• _Your goal_: Output each entry below as it stands, leaving out every picture.

(Saved entries)
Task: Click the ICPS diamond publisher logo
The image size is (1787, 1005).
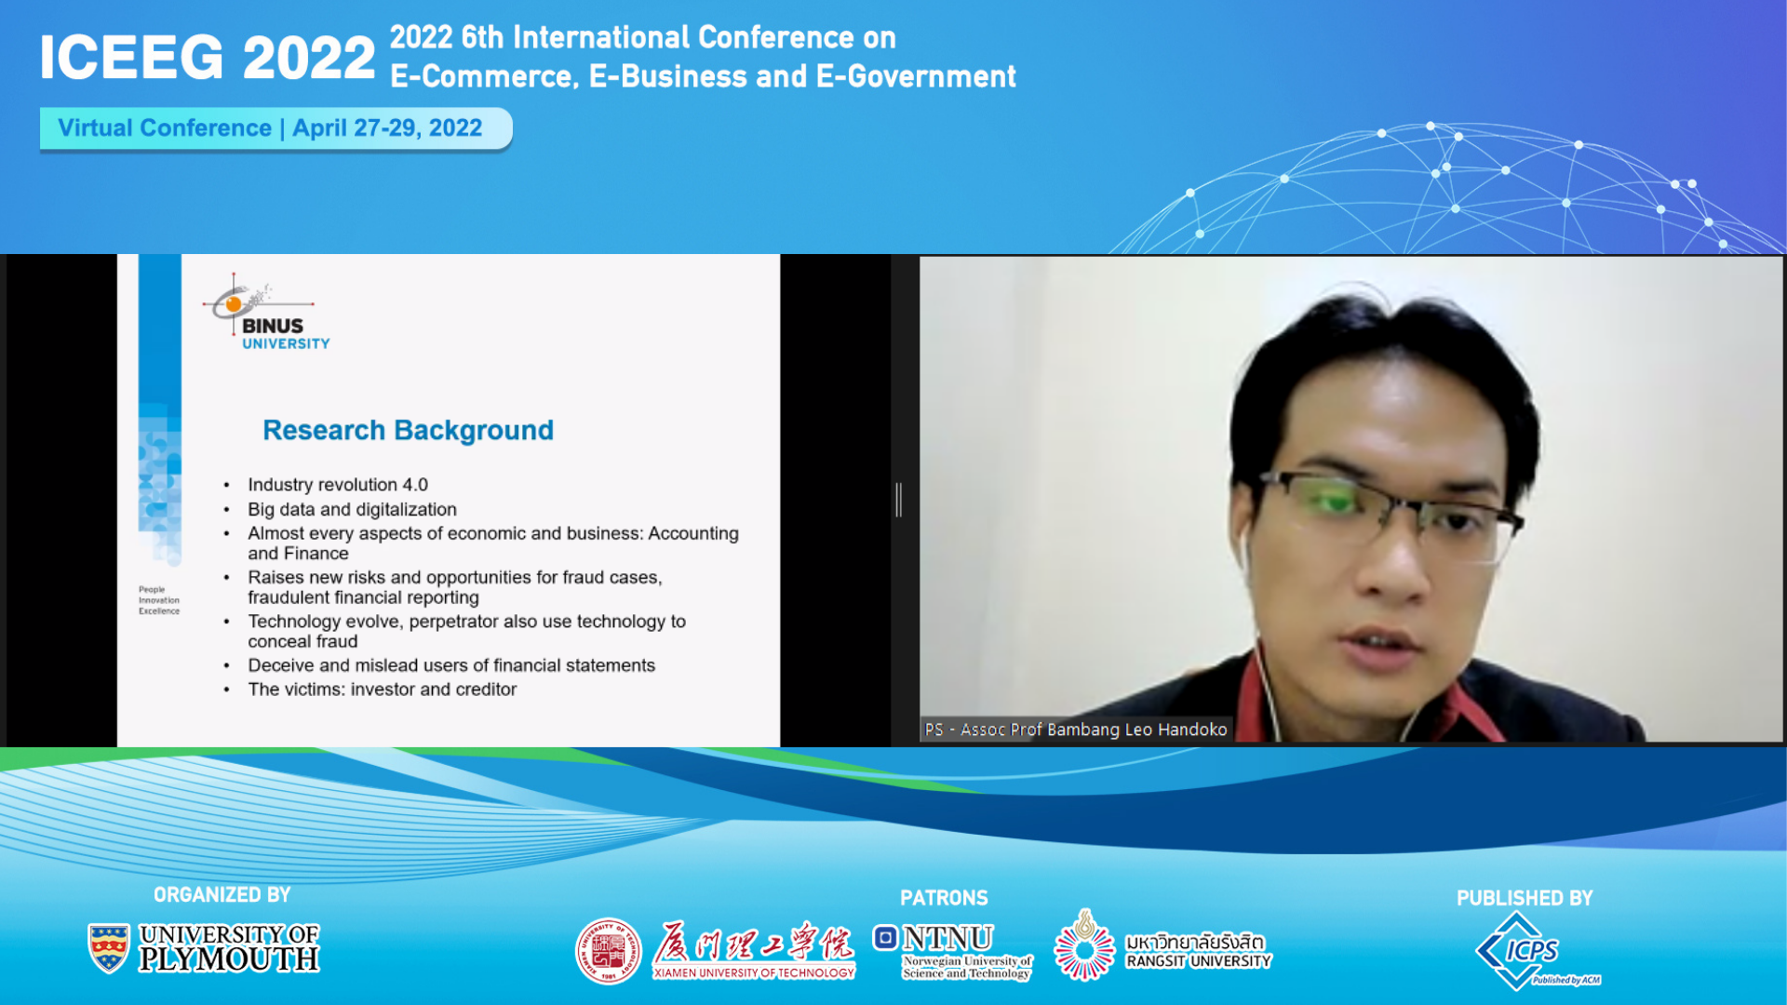Action: [x=1519, y=949]
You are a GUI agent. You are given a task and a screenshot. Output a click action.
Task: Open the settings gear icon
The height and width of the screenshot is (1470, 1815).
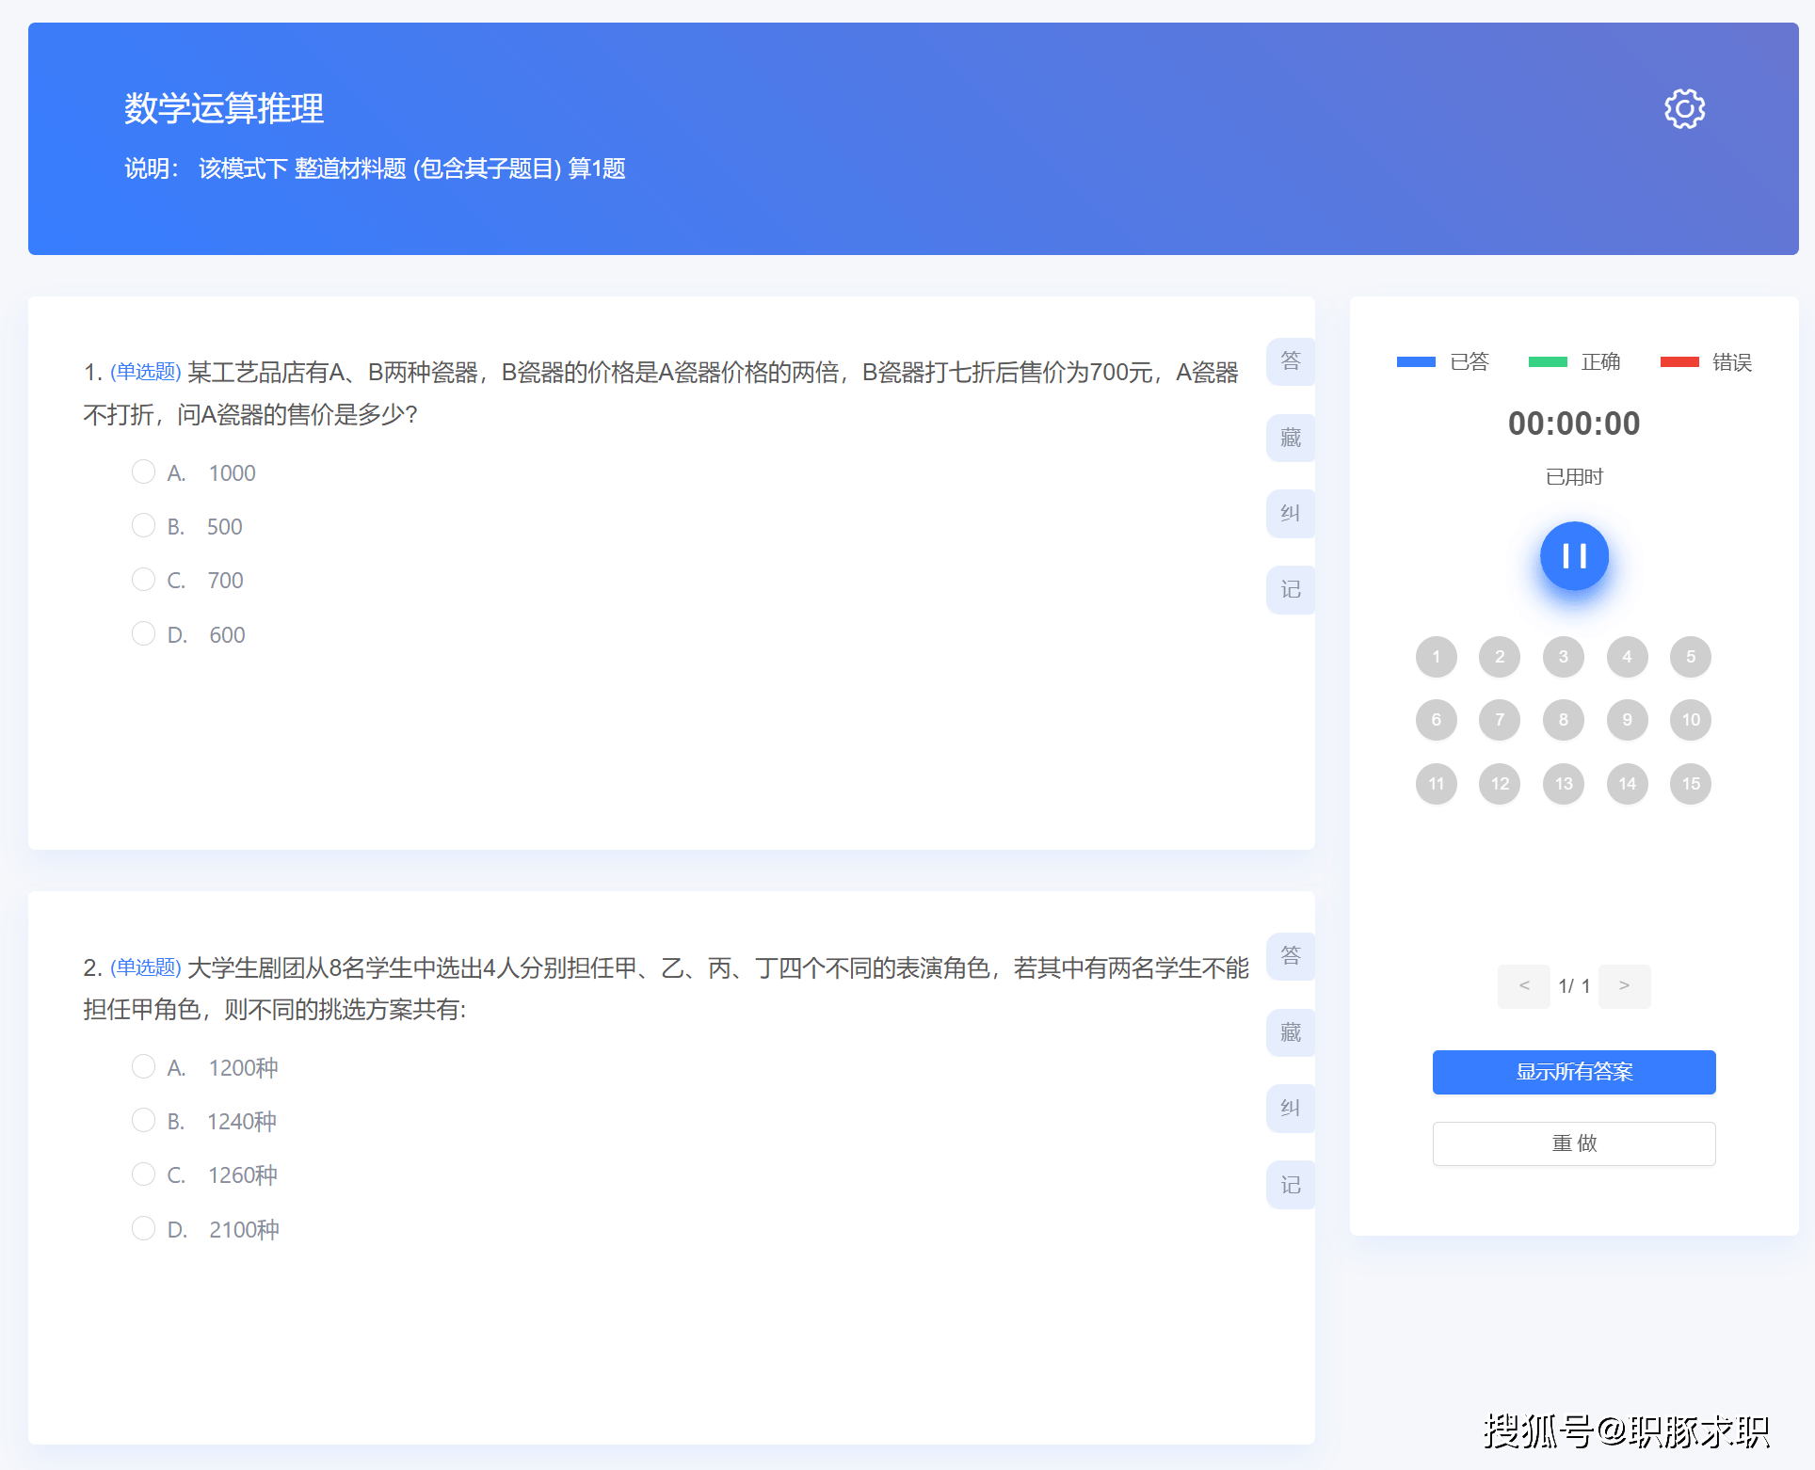click(x=1684, y=109)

• _Written answer_:
Task: Click the ICPS diamond publisher logo
The image size is (1787, 1005).
Action: [x=1519, y=949]
You are a GUI agent. You are given a task and a screenshot. Output a click action.
Task: Open the settings gear icon
The height and width of the screenshot is (1470, 1815).
click(x=1684, y=109)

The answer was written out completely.